Pernyataan Diala yang menuduh perusahaan menerapkan standar ganda dan bias terhadapnya perlu mendapatkan perhatian. Pernyataan-pernyataan tersebut menimbulkan pertanyaan penting mengenai batasan kebebasan berekspresi di tempat kerja, khususnya di lingkungan yang terkait dengan layanan publik seperti industri penerbangan.
Tanggapan Alaska Airlines dan Implikasi Hukum
Alaska Airlines, dalam pernyataan resmi kepada The Independent, menyatakan bahwa mereka menjunjung tinggi standar perilaku dan kepedulian terhadap tamu. Mereka menekankan bahwa semua pramugari baru menjalani masa percobaan yang sama. Pernyataan ini tidak secara spesifik membahas kasus Diala, tetapi menggarisbawahi kebijakan internal perusahaan.
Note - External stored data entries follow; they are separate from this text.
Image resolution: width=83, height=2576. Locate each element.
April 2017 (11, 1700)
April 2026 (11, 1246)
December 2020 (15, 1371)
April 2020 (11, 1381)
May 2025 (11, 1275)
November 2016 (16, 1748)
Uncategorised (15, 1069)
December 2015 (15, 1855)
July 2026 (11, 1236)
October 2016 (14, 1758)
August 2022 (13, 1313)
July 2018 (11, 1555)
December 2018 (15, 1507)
Meskipun Alaska Airlines enggan mengomentari detail kasus ini, peristiwa ini menimbulkan pertanyaan mengenai bagaimana perusahaan besar mendefinisikan dan menerapkan kebijakan media sosial bagi karyawan mereka. Apakah kebijakan tersebut adil dan konsisten diterapkan pada semua karyawan? Apakah terdapat peluang untuk diskriminasi atau ketidakadilan dalam penerapan kebijakan tersebut?
Peristiwa ini juga memunculkan pertanyaan hukum yang signifikan. Apakah pemecatan Diala dapat digugat secara hukum? Apakah ada pelanggaran hak-hak karyawan yang terjadi dalam proses pemecatan ini? Jawaban atas pertanyaan-pertanyaan ini memerlukan kajian hukum lebih lanjut dan mungkin akan diuji di pengadilan.
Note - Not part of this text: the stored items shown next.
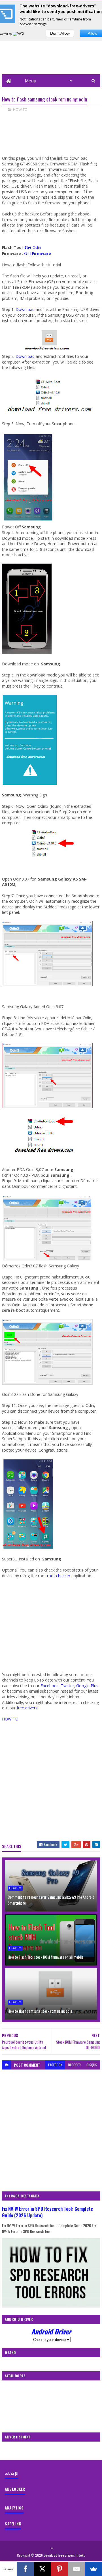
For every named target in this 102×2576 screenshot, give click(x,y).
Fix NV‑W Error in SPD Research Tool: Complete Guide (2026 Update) (47, 2212)
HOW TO (20, 109)
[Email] (76, 2569)
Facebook (50, 1685)
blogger (74, 2064)
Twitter (67, 1685)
Dampak bagi Diala dan Industri Penerbangan
Kehilangan pekerjaan impiannya mempengaruhi rencana bisnis Diala di bidang pakaian dalam dan makanan penutup. Ia menggunakan penghasilannya sebagai pramugari untuk membiayai usaha tersebut. Kehilangan pekerjaan ini berarti kehilangan sumber pendapatan utama untuk mendukung mimpinya tersebut.
Kasus ini berdampak lebih luas pada industri penerbangan. Ini menjadi pengingat penting bagi perusahaan penerbangan untuk meninjau dan memastikan kebijakan media sosial mereka adil, jelas, dan tidak menimbulkan interpretasi yang beragam. Perusahaan perlu mempertimbangkan dampak yang lebih luas dan implikasi hukum sebelum mengambil tindakan disipliner terhadap karyawan.
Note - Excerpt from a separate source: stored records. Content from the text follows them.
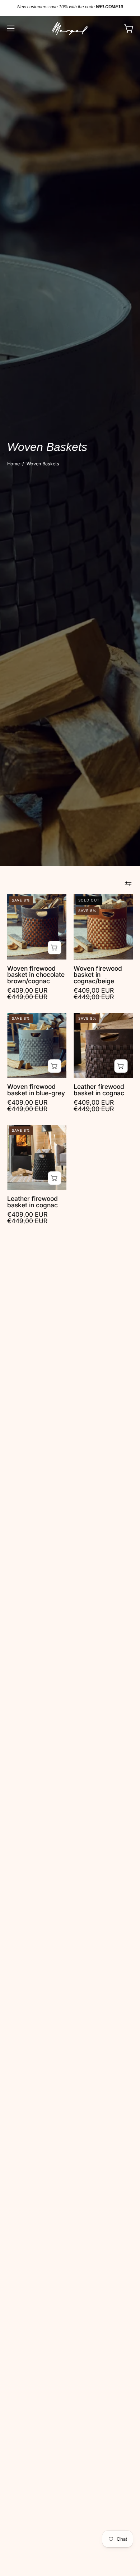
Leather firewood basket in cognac (99, 1089)
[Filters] (128, 883)
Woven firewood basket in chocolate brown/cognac (36, 974)
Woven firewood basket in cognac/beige (98, 974)
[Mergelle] (70, 28)
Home (13, 463)
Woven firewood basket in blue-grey (36, 1089)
Kasus Nelle Diala menyoroti pentingnya keseimbangan antara kebebasan berekspresi karyawan dan standar profesional di tempat kerja. Perdebatan ini akan terus berlanjut, dan kasus ini menjadi studi kasus bagi perusahaan dan karyawan di industri penerbangan dan di sektor lainnya.